Ma tornando al Procacci e alla sua generalizzata disistima per gli autori locali, vale appena la pena di ricordare come la più grande scuola storiografica del mondo, quella francese degli Annales, parta proprio dalla riconsiderazione radicale delle storie locali, attraverso le quali solo si può giungere alla grande storia universale.
Per non dire del Croce che ebbe a dire: se mai sarò ricordato da qualche biografia, mi piacerebbe esserlo come autore di storia locale. Bellissimo, non vi pare?

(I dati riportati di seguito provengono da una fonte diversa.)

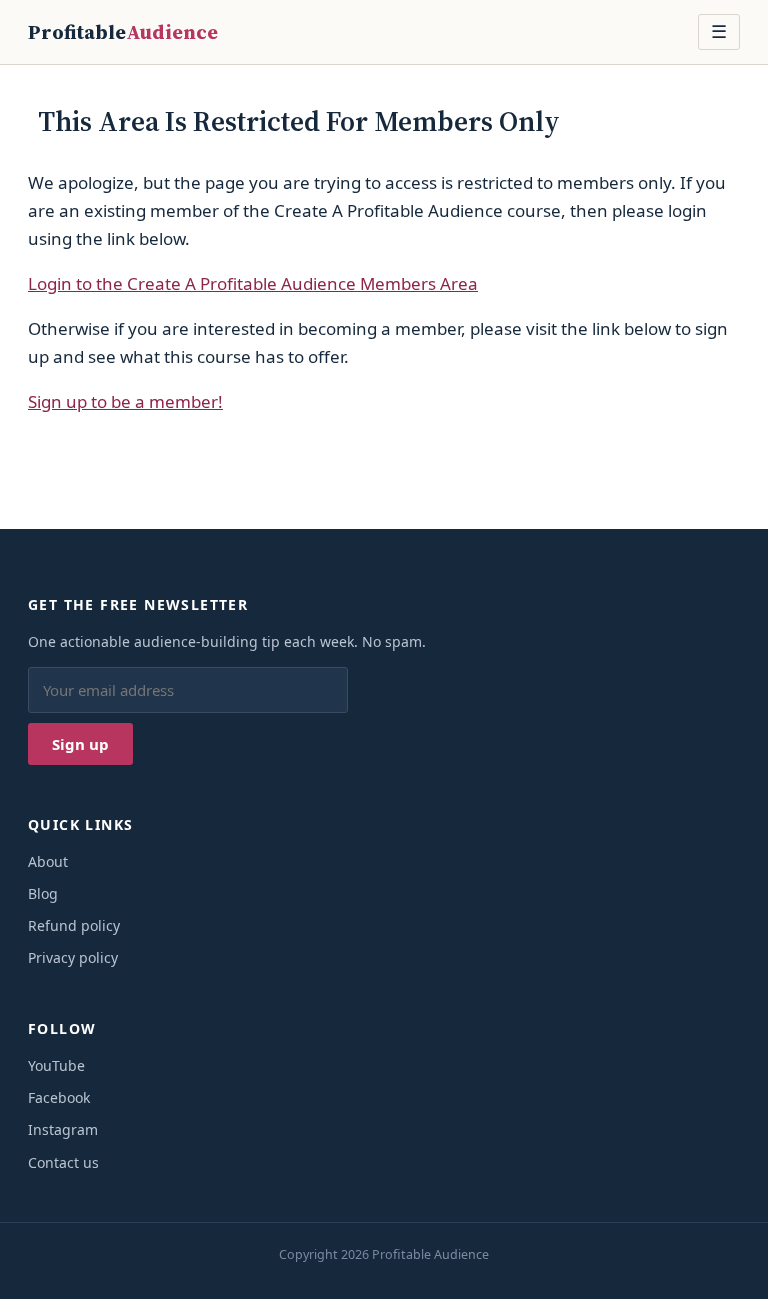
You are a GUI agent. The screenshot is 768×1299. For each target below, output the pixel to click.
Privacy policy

E un’ultima notazione. Quando, il 29 febbraio del 2002 (sì, effettivamente era un anno bisestile) il prof. Procacci venne a Barletta con la moglie e nel corso di una conversazione nella sacrestia della chiesa di S. Antonio espose i suoi convincimenti sulla reale portata della Disfida, ricordo distintamente, all’uscita, di aver sentito due professoresse di storia convenire sul fatto che, venendone così fortemente ridimensionato l’episodio, non valeva poi tanto la pena dedicare tempo e dedizione ad un progetto scolastico di approfondimento dell’evento nella propria scuola e che tanto valeva dirottare l’interesse su altro argomento…

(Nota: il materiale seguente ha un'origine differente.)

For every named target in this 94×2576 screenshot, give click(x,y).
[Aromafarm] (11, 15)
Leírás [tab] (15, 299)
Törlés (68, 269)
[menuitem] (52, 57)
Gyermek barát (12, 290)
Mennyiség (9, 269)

Ora, voi immaginate che se questo è l’effetto conseguito dal Procacci fra i nostri docenti barlettani, quale tipo di sensibilizzazione possa colpire la generalità di quei lettori che, in Italia, quest’anno, avranno letto un gran numero di articoli di giornali (delle più grandi testate nazionali) molti dei quali irridenti, del nostro fatto d’arme.

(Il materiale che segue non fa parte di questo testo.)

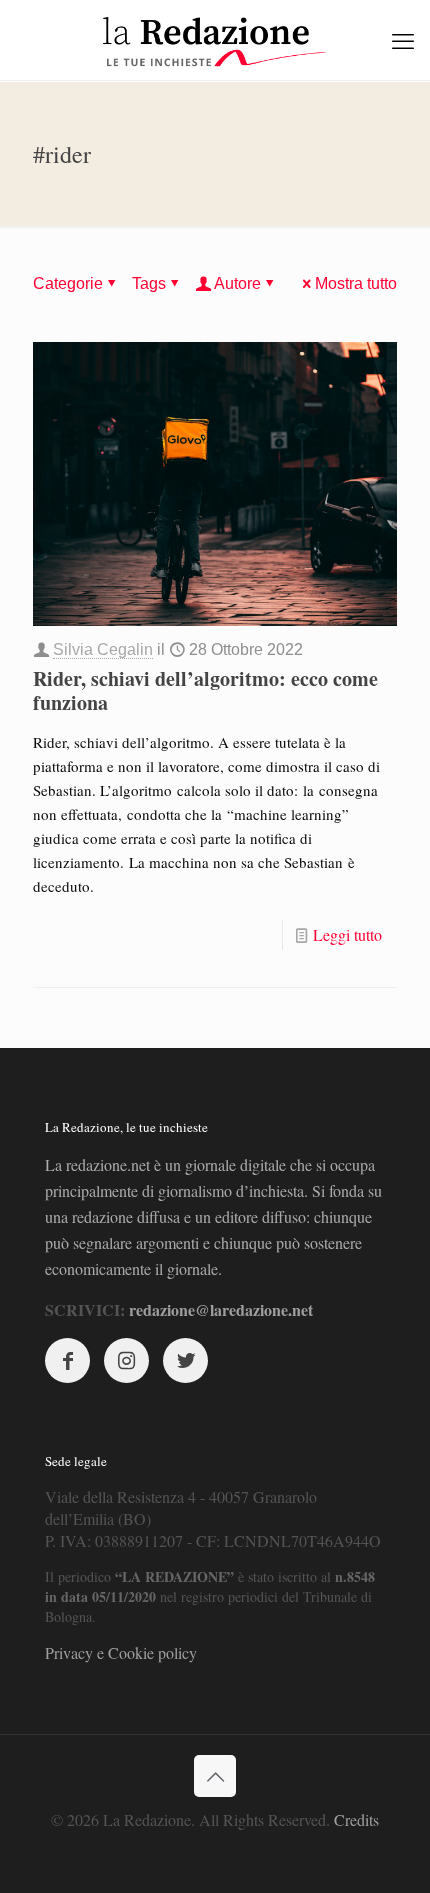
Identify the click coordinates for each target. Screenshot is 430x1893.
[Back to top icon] (215, 1776)
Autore (237, 283)
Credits (356, 1819)
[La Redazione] (215, 40)
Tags (149, 283)
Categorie (68, 283)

Ed ecco perché, caro sindaco, non ci pare sia giusto far finta di nulla, cullandosi solo sulla consolidata fama di cui è circondata la celebre sfida, perché celebre resterà in ogni caso, convengo con lei, ma bisogna vedere se nel ricordo della gente come un gran -bell’-avvenimento che anticipò i tempi della rinascita di un’italianità dimenticata, oppure una banale rissa d’osteria fra 26 cavalieri di ventura a caccia di fortuna.